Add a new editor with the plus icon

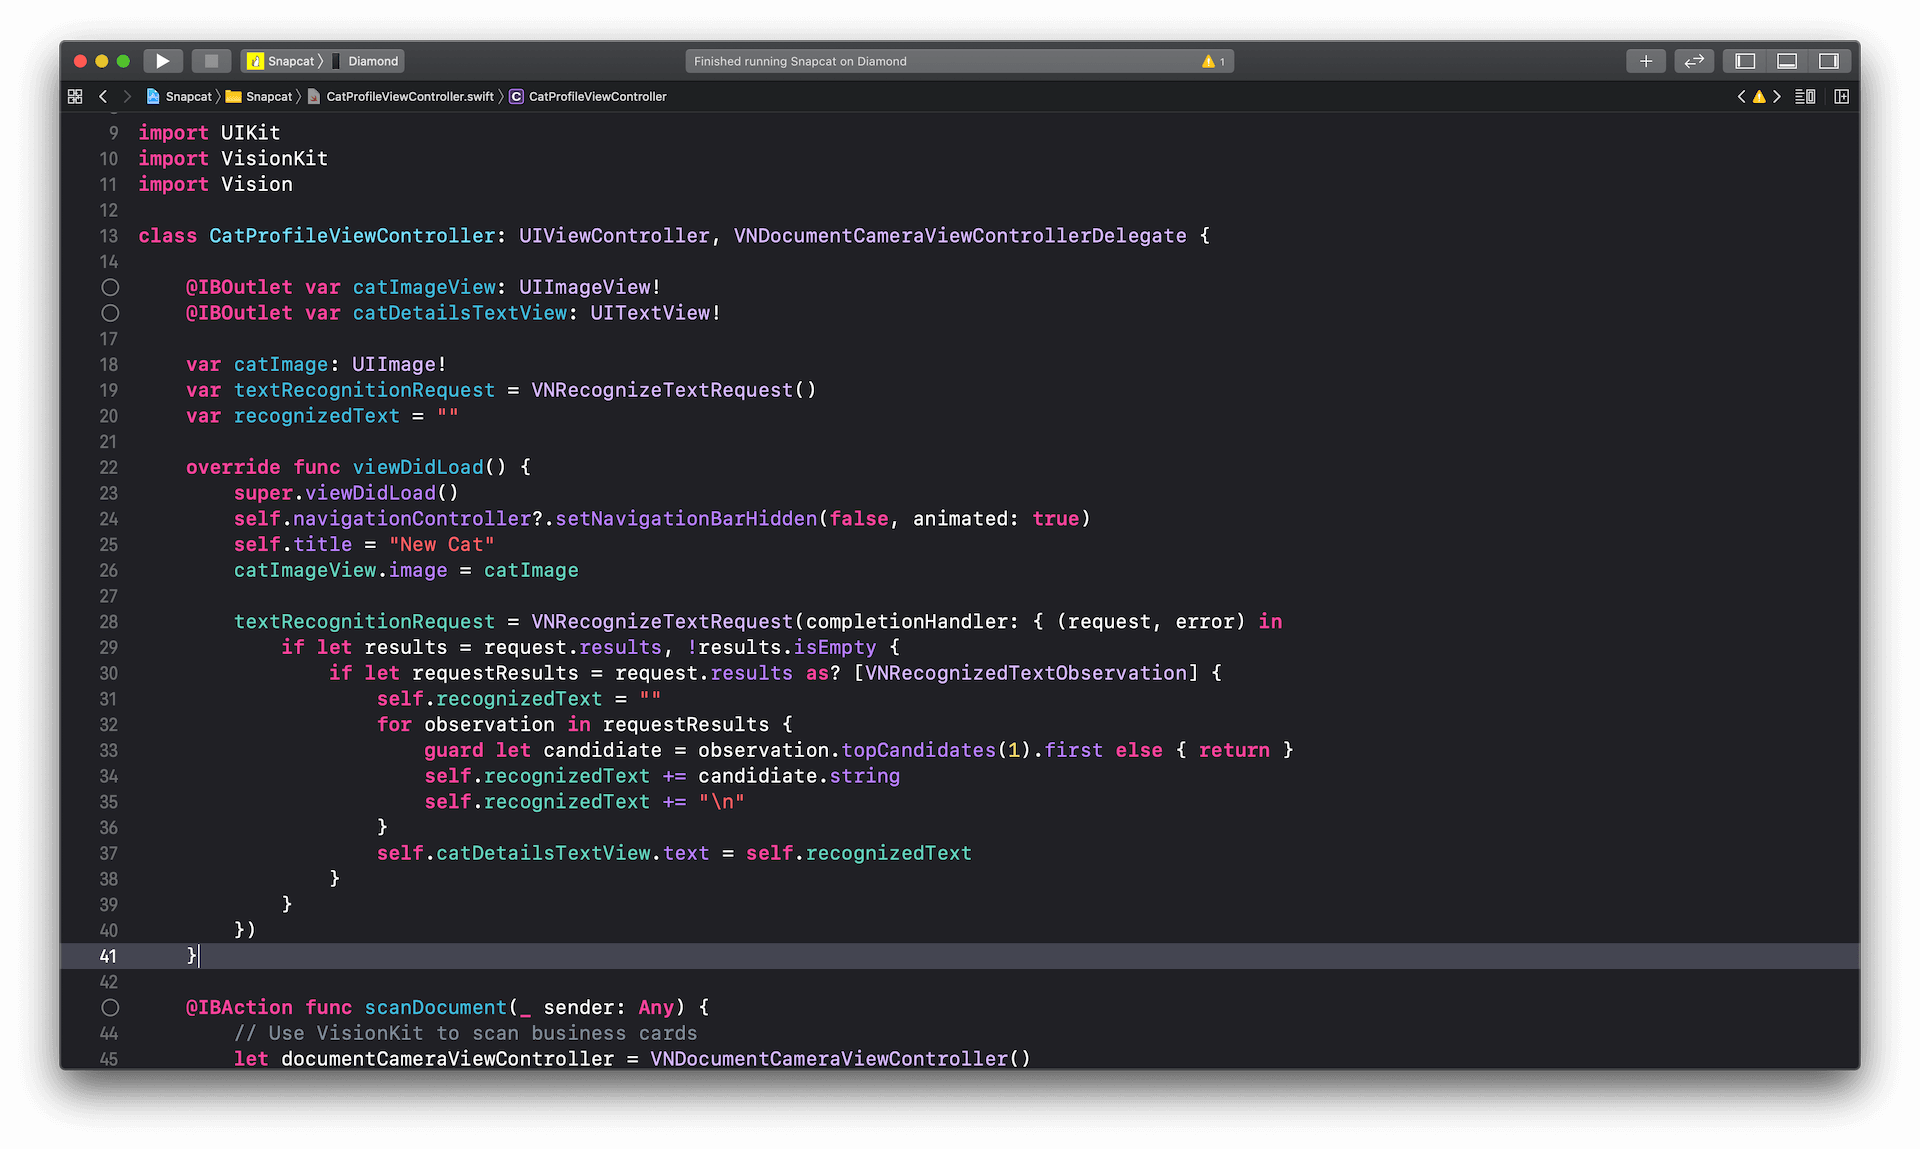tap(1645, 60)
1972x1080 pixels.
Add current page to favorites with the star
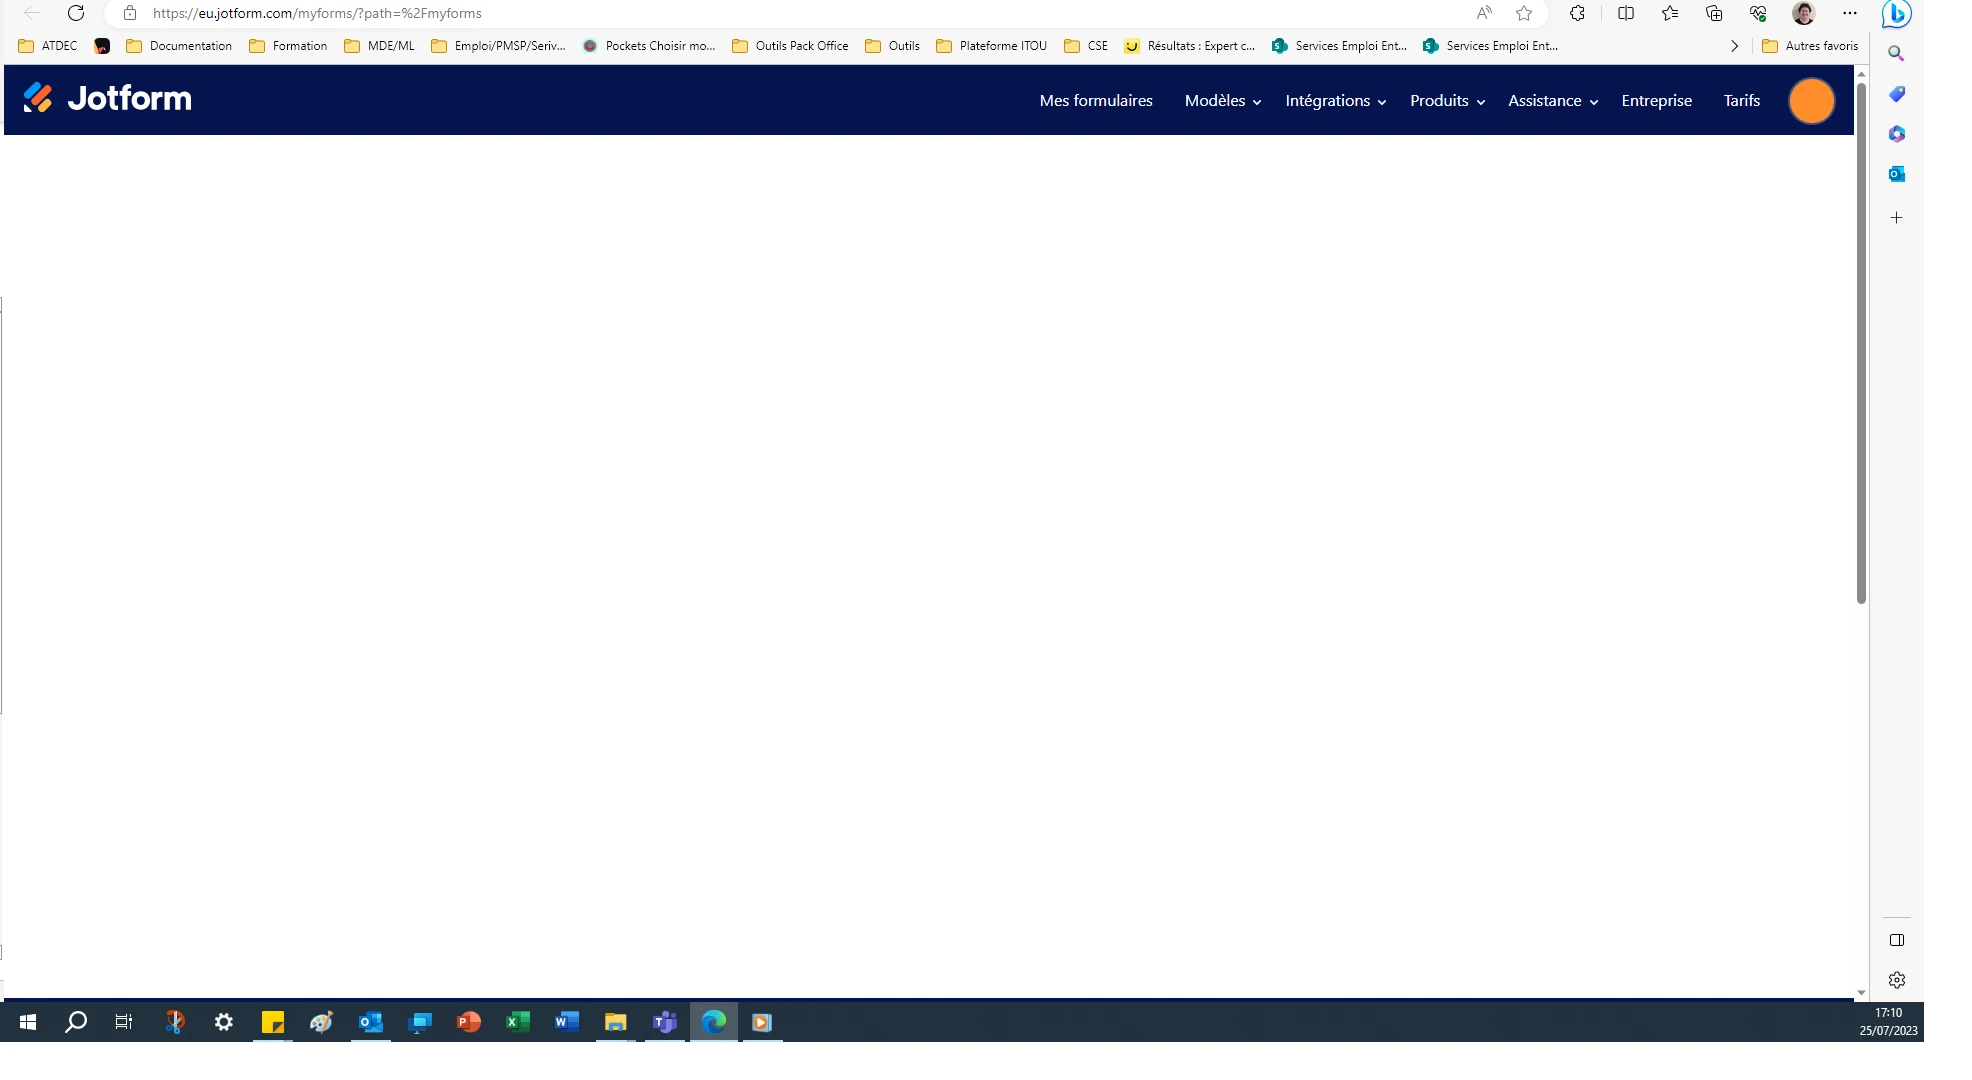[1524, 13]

■ AIM OF THE TASK:
Repeat every line above exactly, but omit all images.

■ WRITTEN RESPONSE:
Add a new editor with the plus icon

tap(1645, 60)
1972x1080 pixels.
Add current page to favorites with the star
[1524, 13]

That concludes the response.